=== Begin Enclosure ===
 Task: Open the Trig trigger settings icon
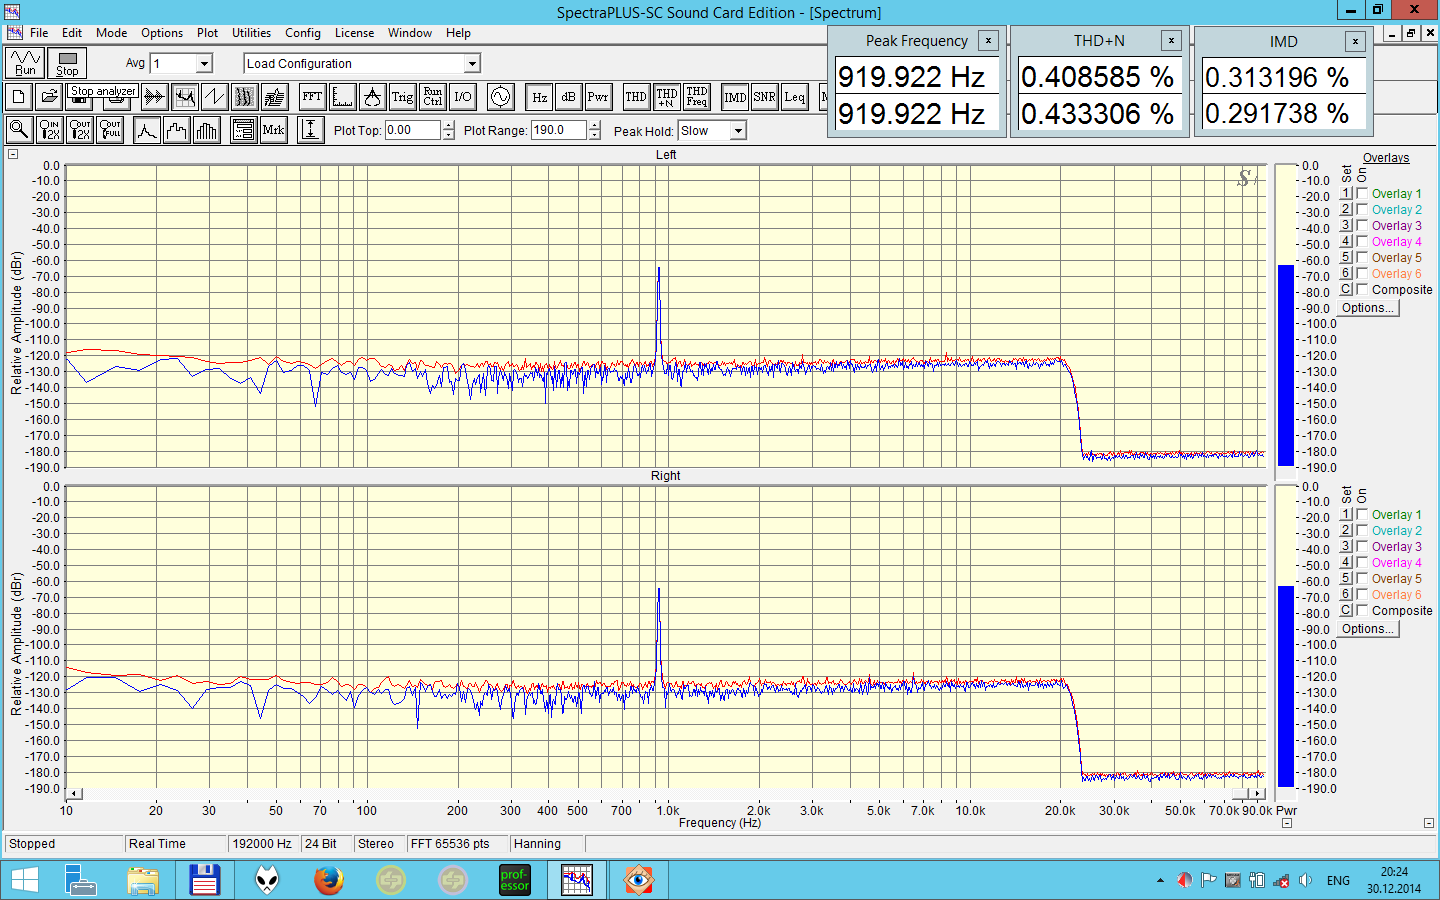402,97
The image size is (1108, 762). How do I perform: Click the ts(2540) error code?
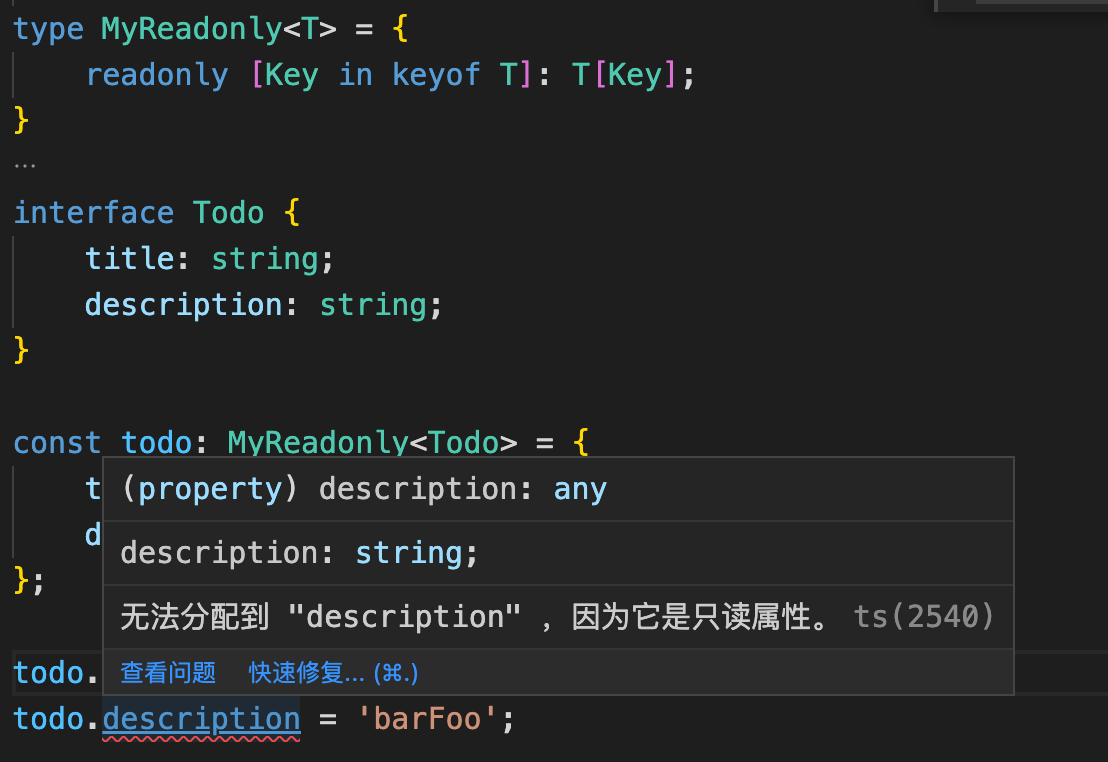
=== End Enclosure ===
=== Begin Enclosure ===
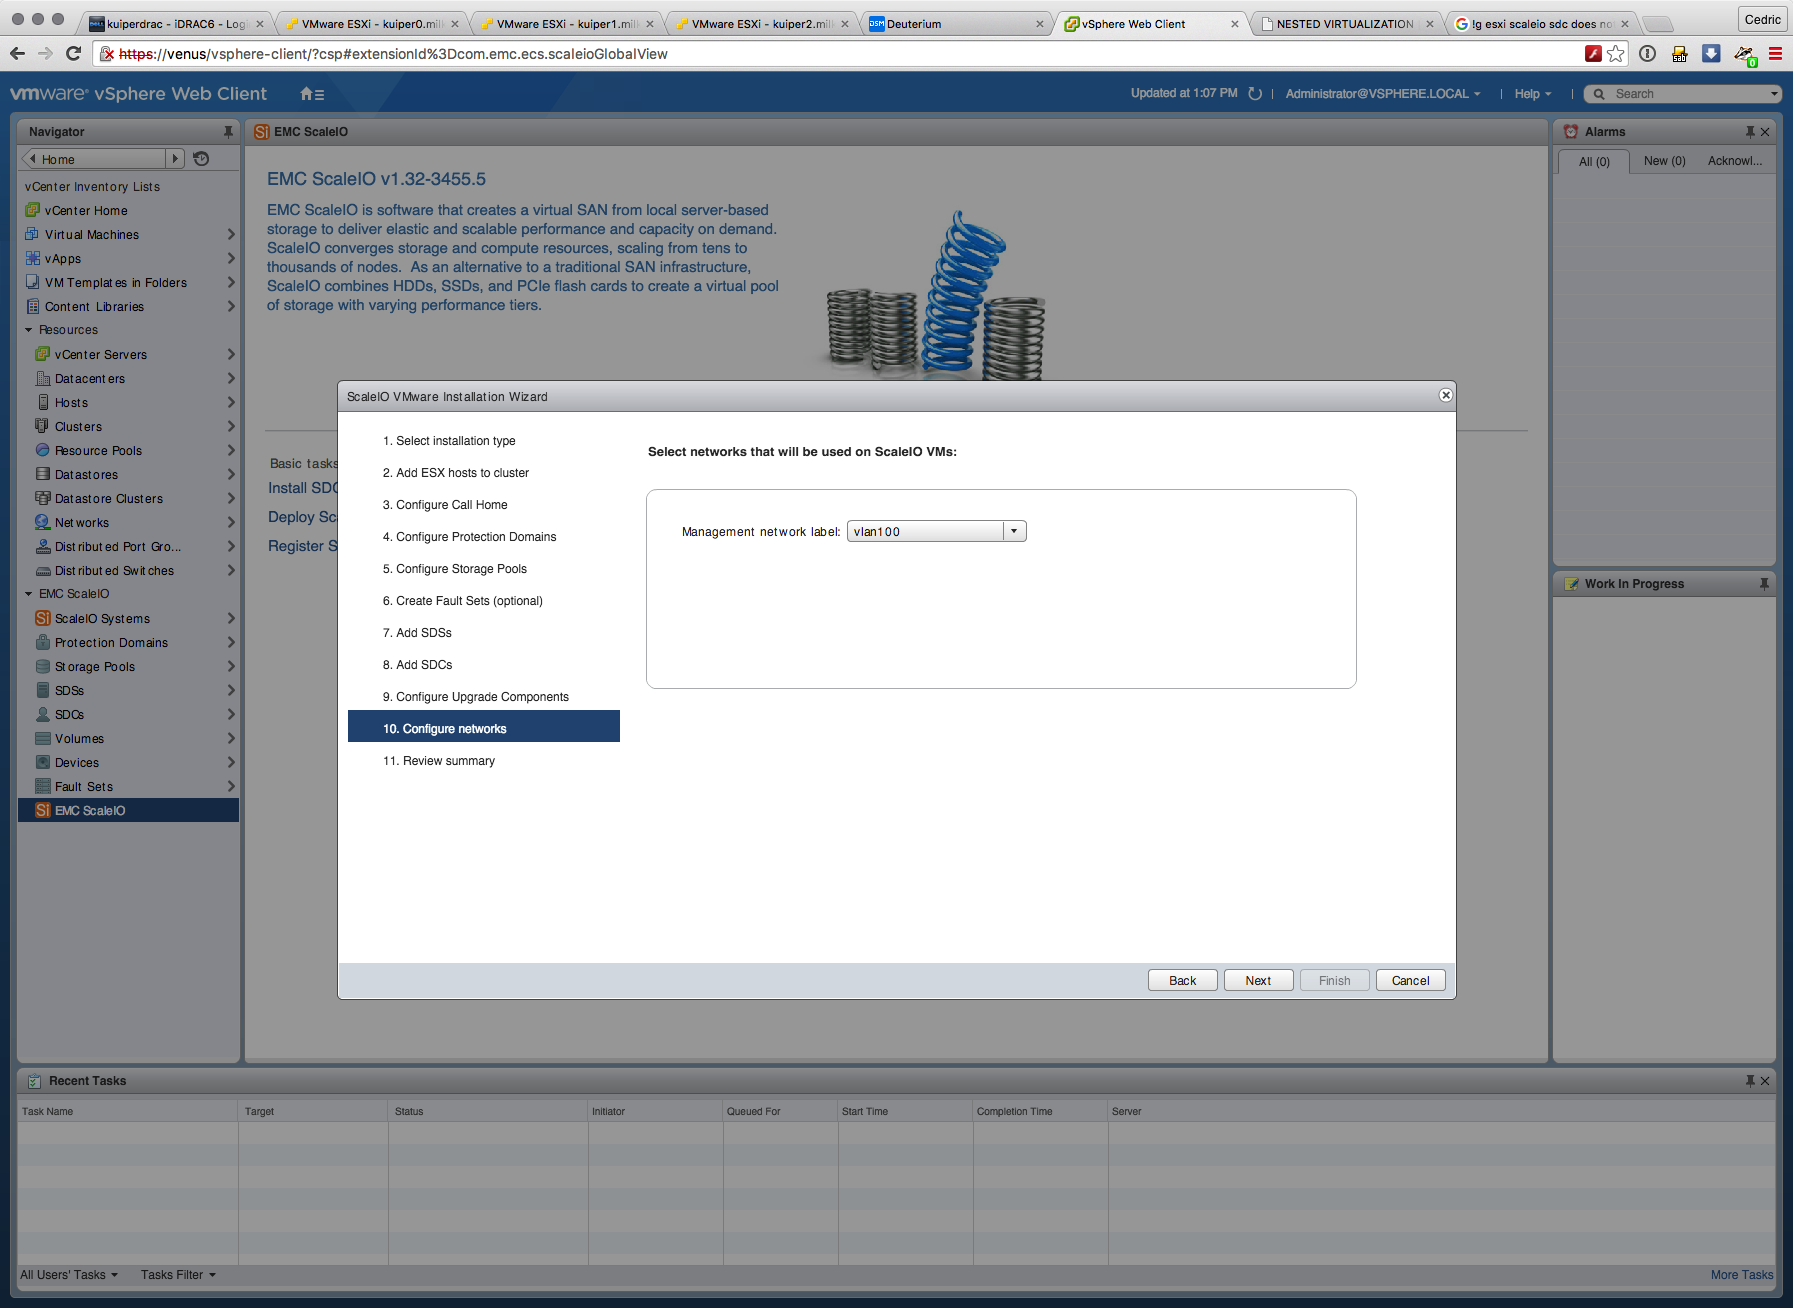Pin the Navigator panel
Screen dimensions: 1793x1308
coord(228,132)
=== End Enclosure ===
The result should be an exact copy of only the lines above from the one that holds "Task: Open the Trig trigger settings icon" through the one that holds "The image size", both ends included, without pictures.

 Task: Open the Trig trigger settings icon
402,97
The image size is (1108, 762). How do I perform: Click the ts(2540) error code?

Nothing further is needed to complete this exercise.